» Problem to work on: For this exercise, reproduce only the lines from the one holding "Open the date picker dropdown arrow" through the final line of the data below, exactly, and omit pictures.

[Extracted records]
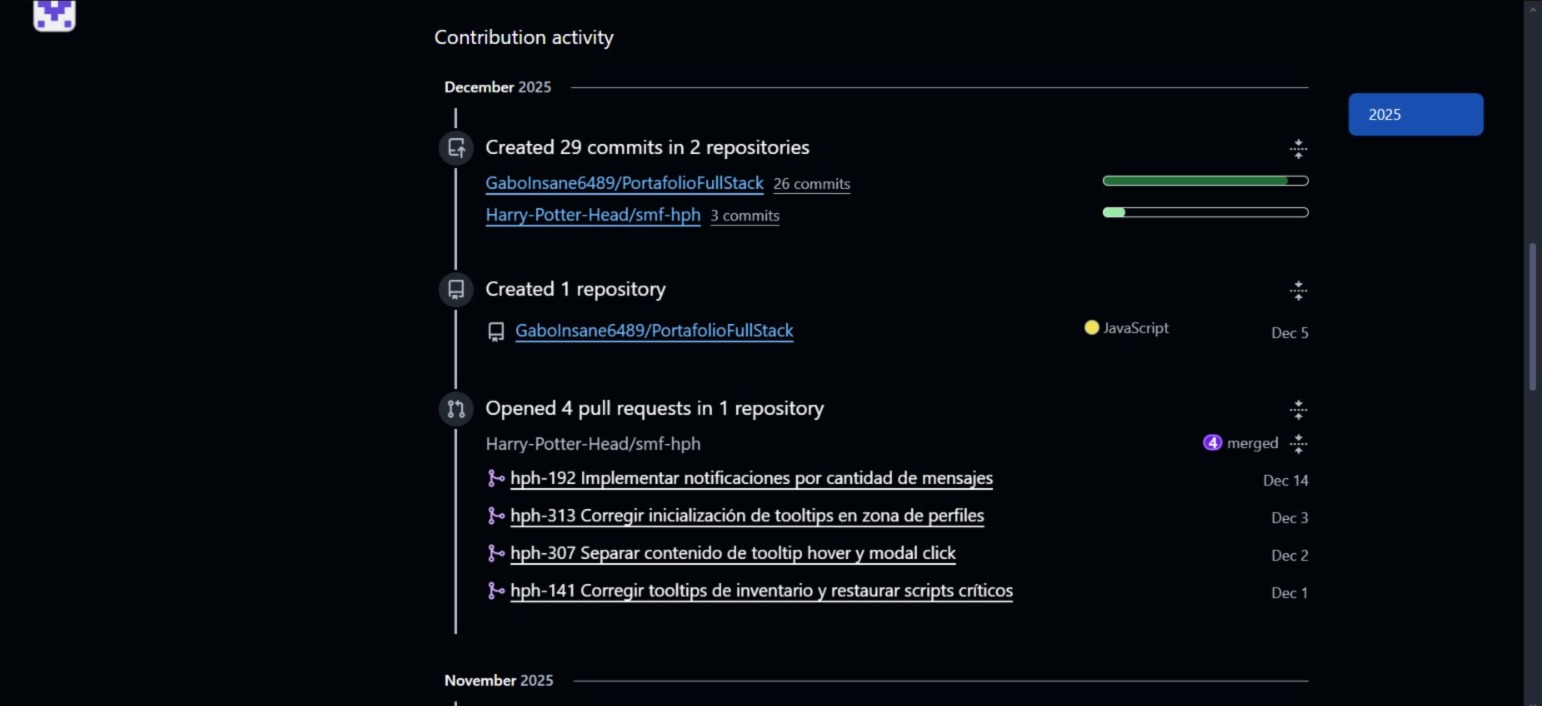Open pull request hph-313 about tooltips initialization
The height and width of the screenshot is (706, 1542).
coord(747,516)
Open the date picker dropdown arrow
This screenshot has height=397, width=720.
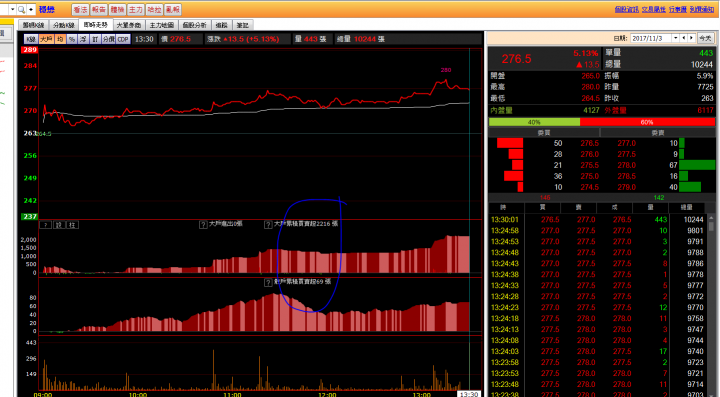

» Result:
Open the date picker dropdown arrow
This screenshot has height=397, width=720.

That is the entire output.